From: Paul Mackerras
Date: Fri Nov 26 2004 - 18:11:56 EST


Alan Cox writes:

> That doesn't mean it is the right implementation. Most devices don't
> need
> this check so might as well have a fast path. You can at least reduce
> the cost by setting a flag on devices that potentially have this problem

But that's exactly what Brian's later patch does! Did you actually
read the patch? All that we are doing is testing one bit in the
struct pci_dev to see whether to do the actual access or not. Or do
you want one bit to tell us whether to go and look at another bit to
see whether to do the access? :)

> (or a PCI_ANY PCI_ANY quirk for platforms with it globally)

How would you use a quirk to block config space accesses? The two are
unrelated.

> > - The device he's working on, which sometimes need to trigger a BIST
> > (built-in self test). During this operation, the device stops responding
> > on the PCI bus, which can be sort-of fatal if anything (userland playing
> > with /sys/bus/pci/* for example) touches the config space.
>
> That will be fun given some laptop SMM touches config space.
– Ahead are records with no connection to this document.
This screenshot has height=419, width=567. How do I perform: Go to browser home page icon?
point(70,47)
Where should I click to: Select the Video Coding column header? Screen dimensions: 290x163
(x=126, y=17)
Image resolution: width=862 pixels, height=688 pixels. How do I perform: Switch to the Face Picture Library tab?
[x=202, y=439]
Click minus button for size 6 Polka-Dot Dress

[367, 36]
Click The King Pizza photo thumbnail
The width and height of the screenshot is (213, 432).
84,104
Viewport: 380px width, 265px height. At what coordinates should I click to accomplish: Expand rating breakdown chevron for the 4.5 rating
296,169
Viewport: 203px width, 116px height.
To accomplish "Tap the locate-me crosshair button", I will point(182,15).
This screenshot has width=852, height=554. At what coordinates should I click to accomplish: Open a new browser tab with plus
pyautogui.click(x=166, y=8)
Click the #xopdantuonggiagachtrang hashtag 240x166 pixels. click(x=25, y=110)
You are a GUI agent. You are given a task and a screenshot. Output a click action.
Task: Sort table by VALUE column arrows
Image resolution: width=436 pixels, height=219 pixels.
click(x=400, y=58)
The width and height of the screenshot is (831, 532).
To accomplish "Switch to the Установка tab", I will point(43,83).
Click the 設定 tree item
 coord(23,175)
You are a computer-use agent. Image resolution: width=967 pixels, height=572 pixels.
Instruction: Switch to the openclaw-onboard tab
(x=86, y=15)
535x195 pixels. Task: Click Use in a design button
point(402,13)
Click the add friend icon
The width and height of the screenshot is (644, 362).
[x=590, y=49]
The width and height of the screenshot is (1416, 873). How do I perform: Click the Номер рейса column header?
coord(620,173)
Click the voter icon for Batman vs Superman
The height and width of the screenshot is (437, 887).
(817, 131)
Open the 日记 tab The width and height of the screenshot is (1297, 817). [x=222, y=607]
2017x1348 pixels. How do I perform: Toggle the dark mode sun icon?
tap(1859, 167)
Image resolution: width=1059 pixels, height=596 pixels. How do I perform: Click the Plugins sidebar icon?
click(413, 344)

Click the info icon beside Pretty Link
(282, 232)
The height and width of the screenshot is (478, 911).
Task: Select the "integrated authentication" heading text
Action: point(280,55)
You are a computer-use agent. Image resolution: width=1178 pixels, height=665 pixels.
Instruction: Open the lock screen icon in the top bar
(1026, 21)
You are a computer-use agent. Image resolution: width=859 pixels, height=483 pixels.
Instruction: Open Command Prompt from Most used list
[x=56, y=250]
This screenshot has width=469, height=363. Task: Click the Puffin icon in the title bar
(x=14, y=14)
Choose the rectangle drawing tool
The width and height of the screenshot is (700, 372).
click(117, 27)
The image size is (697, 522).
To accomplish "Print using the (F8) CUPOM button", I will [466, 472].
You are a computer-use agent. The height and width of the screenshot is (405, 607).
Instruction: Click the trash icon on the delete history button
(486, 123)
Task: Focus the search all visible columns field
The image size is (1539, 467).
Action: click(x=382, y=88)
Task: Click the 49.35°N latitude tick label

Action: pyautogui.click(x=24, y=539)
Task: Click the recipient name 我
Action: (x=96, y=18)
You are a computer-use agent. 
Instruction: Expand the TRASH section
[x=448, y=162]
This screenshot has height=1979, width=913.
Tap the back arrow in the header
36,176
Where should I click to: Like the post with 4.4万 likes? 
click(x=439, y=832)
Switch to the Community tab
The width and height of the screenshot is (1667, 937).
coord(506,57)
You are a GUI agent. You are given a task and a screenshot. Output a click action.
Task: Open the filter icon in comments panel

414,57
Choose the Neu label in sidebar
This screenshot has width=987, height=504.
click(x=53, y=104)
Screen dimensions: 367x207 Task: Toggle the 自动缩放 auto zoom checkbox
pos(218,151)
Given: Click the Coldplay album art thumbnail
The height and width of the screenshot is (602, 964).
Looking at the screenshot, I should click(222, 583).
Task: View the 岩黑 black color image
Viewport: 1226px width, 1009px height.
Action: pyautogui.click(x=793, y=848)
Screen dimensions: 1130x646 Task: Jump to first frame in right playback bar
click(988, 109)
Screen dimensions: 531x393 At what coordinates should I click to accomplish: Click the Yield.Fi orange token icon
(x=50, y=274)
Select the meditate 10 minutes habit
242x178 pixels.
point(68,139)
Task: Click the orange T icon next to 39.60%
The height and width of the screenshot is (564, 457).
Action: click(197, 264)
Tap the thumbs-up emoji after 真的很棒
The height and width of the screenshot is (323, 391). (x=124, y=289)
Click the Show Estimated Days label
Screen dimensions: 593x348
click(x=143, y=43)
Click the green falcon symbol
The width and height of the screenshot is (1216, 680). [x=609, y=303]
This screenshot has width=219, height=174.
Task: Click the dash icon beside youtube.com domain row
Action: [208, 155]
Well, I can see that that would limit your power management options,
but fortunately we don't have SMM on the machines where we need this
config access blocking.

> Some of the Intel CPU's are very bad at lock handling so it is an issue.

There is no extra locking introduced by Brian's patch. Config
accesses were already taking the pci_lock and that hasn't changed.

> I dislike the "Hey it sucks, lets make it suck more" approach when it
> seems easy to do the job well.

Perhaps you could expand on what you mean by "do the job well"?

Paul.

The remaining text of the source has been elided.